Сундук отрывается от пола, Ника слышит шумное дыхание Аннабель, видит набухшие жилы на шее Гоши.
Шаг за шагом они двигаются к спасительной кладовке.
– Еще немного, – хрипит Марина, – мы почти дошли.
И в этот момент медленно, словно в кошмаре, распахивается боковая дверь, и Ника видит, как сочащийся гноем обрубок хватает Гошу за плечо, а следом уже тянется клоака рта, кровоточащие десны, желтые зубы…
Кожаная ручка вырывается из сведенных пальцев, Ника кричит, не в силах пошевелиться – и в этот момент кто-то отталкивает ее, она падает на сундук и едва успевает заметить черную с серебром спину, метнувшуюся наперерез зомби, а потом – выкрик
Ника видит, как Гоша разворачивается и бьет ромерос ногой в грудь – тем же ударом, что когда-то Вадика. Уродливая фигура вываливается обратно в дверной проем. Аннабель в замешательстве смотрит на дымящийся серебряный нож, словно раздумывая, что с ним делать, потом сует в карман куртки.
– Что стоите? – кричит Марина. – Раз-два-три – взяли!
– Они его точно не сдвинут? – с опаской спрашивает Ника.
В кладовке темно и тесно. Совсем рядом – шумное дыхание кого-то из ребят. Чьи-то пальцы касаются Марининой руки – и она узнает Майка.
– Не сдвинут, – говорит она, – ты же видела, какой он тяжелый.
– Все равно, – говорит Аннабель, – мы должны быть готовы к атаке. У кого-нибудь есть оружие?
Все молчат.
– Мы можем заточить ножки от стульев, – предлагает Гоша, – и стараться бить в голову.
– Можно и не затачивать, – говорит Марина, – просто – бить!

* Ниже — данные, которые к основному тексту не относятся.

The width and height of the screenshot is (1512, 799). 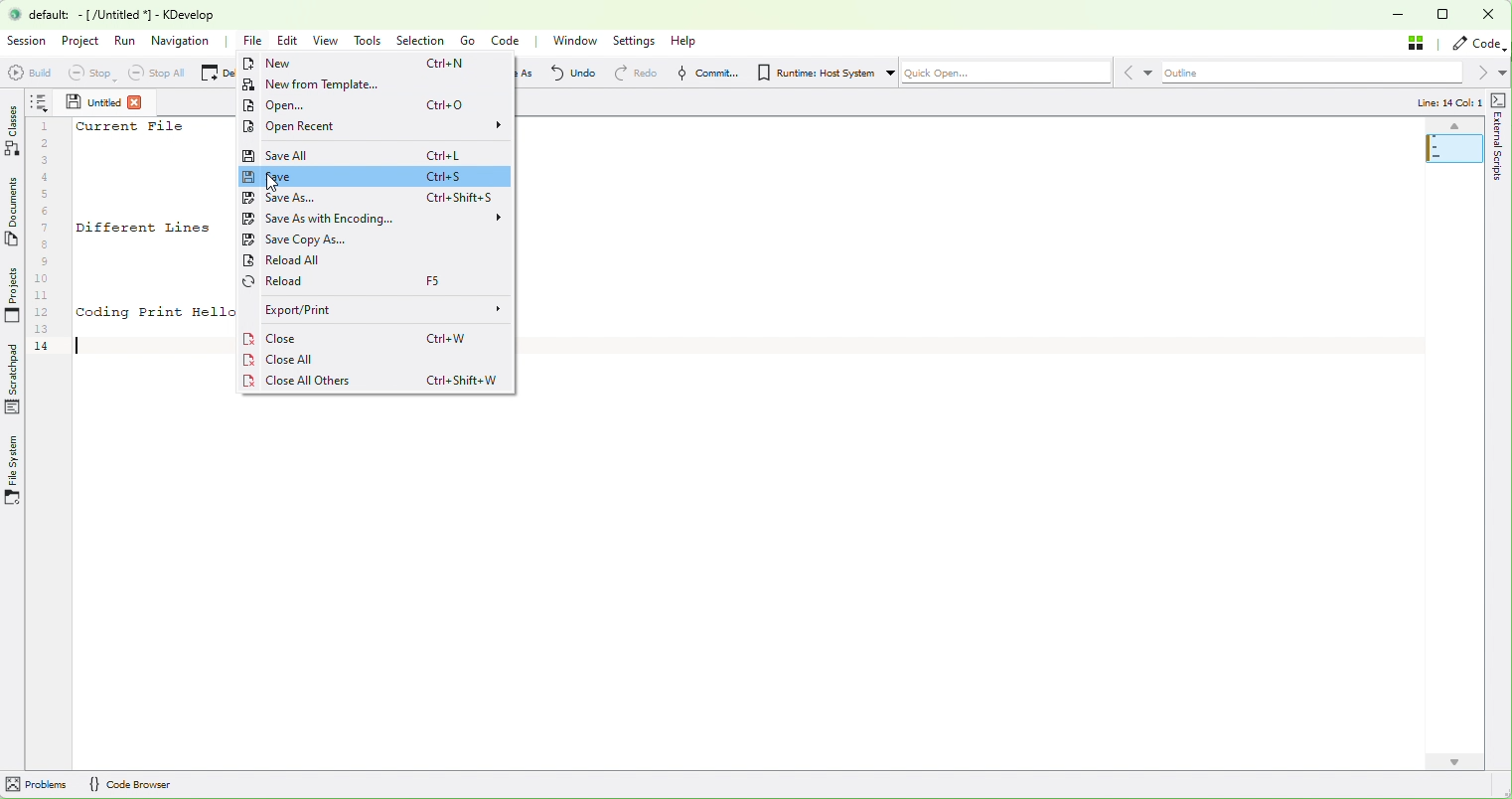 What do you see at coordinates (436, 279) in the screenshot?
I see `F5` at bounding box center [436, 279].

Пальцы Майка сжимают ее кисть, и она думает: «Да, я молодец. Быстро взяла себя в руки. Теперь главное – не расслабляться. Даже если они смогут опрокинуть сундук, одну дверь всегда можно оборонять».
Вот только вопрос – как долго?
В темноте слышно, как Гоша с Левой обламывают ножки от стульев и передают их Аннабель.
– Нет, – говорит она, – серебряным ножом их не заточишь. Марина права: будем просто бить.
И тут Марина слышит над самым ухом шепот Майка:
– Я все время думал о тебе, все эти годы. Ждал, пока ты позовешь. Я так счастлив, что мы снова вместе! Я еще тогда хотел тебе сказать – ты самая лучшая на свете.